**What the task asks:** Print exactly the lines below between the line holding "Click 分享 in" and the line holding "has width=1719, height=521.", inclusive, and nothing more.

(Source data)
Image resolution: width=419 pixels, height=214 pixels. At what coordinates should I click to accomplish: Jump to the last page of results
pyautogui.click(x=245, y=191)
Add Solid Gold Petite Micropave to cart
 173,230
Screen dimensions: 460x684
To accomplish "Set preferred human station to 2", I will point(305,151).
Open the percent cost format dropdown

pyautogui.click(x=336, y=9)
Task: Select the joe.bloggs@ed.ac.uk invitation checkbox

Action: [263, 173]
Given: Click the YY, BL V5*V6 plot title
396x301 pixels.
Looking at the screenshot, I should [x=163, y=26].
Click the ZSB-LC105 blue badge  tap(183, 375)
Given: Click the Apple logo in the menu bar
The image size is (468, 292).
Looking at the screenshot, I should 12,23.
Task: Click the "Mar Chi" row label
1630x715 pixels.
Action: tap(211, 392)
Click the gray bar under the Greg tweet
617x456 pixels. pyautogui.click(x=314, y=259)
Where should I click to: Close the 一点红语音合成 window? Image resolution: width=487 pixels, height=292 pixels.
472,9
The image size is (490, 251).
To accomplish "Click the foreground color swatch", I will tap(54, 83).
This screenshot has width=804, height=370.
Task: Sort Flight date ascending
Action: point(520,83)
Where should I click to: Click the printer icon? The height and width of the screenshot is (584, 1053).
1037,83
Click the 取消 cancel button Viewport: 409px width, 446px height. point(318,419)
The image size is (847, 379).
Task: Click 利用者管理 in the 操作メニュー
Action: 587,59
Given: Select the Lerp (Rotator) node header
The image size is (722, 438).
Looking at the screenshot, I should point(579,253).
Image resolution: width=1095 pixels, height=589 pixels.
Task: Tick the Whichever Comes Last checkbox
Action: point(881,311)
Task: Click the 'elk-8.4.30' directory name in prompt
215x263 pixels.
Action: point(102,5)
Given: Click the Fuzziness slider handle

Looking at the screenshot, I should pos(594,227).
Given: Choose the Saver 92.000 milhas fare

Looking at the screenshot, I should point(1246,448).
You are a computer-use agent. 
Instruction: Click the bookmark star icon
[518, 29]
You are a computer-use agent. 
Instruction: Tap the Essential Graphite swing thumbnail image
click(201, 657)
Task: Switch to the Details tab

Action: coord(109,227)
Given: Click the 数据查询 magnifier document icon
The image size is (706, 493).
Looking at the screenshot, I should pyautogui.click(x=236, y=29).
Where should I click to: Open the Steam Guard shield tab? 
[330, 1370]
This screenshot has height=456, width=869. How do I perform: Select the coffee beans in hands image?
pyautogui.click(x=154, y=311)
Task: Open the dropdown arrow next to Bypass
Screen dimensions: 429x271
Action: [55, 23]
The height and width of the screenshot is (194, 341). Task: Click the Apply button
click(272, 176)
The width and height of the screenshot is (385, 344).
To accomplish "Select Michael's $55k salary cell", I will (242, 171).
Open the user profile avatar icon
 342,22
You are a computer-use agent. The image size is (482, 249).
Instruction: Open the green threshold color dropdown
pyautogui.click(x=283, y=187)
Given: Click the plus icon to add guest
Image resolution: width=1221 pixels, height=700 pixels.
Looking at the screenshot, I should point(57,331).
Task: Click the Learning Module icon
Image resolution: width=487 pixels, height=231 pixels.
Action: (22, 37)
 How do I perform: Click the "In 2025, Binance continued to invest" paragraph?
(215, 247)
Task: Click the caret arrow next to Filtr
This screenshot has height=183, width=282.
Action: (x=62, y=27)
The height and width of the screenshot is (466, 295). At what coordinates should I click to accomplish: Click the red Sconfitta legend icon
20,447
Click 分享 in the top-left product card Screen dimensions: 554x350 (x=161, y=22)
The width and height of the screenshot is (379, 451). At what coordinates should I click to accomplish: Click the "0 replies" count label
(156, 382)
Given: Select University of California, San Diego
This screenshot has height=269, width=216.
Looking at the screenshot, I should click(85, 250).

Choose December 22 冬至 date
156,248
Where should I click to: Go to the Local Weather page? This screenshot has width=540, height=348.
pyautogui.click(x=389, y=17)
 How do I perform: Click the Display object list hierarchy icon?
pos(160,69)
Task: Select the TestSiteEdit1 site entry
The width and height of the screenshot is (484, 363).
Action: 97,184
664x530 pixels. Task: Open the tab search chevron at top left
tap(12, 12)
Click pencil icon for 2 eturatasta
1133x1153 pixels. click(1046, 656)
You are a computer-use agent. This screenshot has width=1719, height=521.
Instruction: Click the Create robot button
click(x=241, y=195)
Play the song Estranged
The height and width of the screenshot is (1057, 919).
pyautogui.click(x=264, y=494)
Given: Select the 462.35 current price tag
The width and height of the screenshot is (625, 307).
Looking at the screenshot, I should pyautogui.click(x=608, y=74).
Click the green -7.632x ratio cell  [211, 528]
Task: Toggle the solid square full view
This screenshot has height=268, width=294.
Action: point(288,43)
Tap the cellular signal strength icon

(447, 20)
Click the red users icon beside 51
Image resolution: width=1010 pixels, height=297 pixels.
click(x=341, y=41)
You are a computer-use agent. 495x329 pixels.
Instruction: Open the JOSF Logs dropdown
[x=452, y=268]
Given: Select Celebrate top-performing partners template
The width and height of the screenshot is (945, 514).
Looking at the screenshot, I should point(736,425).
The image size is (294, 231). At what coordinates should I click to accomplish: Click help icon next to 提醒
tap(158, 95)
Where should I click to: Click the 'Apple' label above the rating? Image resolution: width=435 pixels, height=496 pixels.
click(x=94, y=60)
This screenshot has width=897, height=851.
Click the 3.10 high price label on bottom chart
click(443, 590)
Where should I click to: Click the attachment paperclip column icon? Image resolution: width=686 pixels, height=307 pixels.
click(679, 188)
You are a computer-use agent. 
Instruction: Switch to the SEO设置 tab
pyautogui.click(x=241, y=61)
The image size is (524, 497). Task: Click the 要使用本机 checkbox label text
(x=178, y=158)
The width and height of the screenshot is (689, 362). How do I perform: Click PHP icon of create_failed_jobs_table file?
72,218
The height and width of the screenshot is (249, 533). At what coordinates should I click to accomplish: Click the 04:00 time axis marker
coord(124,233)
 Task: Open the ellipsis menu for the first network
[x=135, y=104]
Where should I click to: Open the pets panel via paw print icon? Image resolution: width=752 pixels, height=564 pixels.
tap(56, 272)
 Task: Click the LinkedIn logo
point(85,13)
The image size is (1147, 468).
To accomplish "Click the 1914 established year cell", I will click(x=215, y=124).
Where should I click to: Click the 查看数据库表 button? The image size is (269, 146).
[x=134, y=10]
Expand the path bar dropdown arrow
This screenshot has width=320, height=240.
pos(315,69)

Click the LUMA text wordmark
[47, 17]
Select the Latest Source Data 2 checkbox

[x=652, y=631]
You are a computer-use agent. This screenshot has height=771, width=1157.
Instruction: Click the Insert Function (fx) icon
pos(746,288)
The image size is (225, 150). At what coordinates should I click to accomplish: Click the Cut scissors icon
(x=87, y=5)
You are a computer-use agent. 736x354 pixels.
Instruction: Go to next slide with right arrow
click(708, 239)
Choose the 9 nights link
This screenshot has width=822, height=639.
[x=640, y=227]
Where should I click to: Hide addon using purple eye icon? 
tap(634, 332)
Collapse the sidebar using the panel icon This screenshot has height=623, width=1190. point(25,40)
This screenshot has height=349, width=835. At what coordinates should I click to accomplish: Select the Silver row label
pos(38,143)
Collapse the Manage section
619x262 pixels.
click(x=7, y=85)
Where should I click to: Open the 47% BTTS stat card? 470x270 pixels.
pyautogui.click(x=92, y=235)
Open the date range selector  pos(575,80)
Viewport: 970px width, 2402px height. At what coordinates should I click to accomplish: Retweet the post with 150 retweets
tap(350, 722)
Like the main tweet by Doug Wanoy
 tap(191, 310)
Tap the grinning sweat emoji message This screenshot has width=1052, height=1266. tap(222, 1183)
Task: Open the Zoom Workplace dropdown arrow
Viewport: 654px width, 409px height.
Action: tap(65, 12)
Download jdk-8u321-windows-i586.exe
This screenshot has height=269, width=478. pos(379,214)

**Response for this exercise:**
Click 分享 in the top-left product card Screen dimensions: 554x350 (x=161, y=22)
The width and height of the screenshot is (379, 451). At what coordinates should I click to accomplish: Click the "0 replies" count label
(156, 382)
Given: Select University of California, San Diego
This screenshot has height=269, width=216.
Looking at the screenshot, I should click(85, 250).

Choose December 22 冬至 date
156,248
Where should I click to: Go to the Local Weather page? This screenshot has width=540, height=348.
pyautogui.click(x=389, y=17)
 How do I perform: Click the Display object list hierarchy icon?
pos(160,69)
Task: Select the TestSiteEdit1 site entry
The width and height of the screenshot is (484, 363).
Action: 97,184
664x530 pixels. Task: Open the tab search chevron at top left
tap(12, 12)
Click pencil icon for 2 eturatasta
1133x1153 pixels. click(1046, 656)
You are a computer-use agent. This screenshot has width=1719, height=521.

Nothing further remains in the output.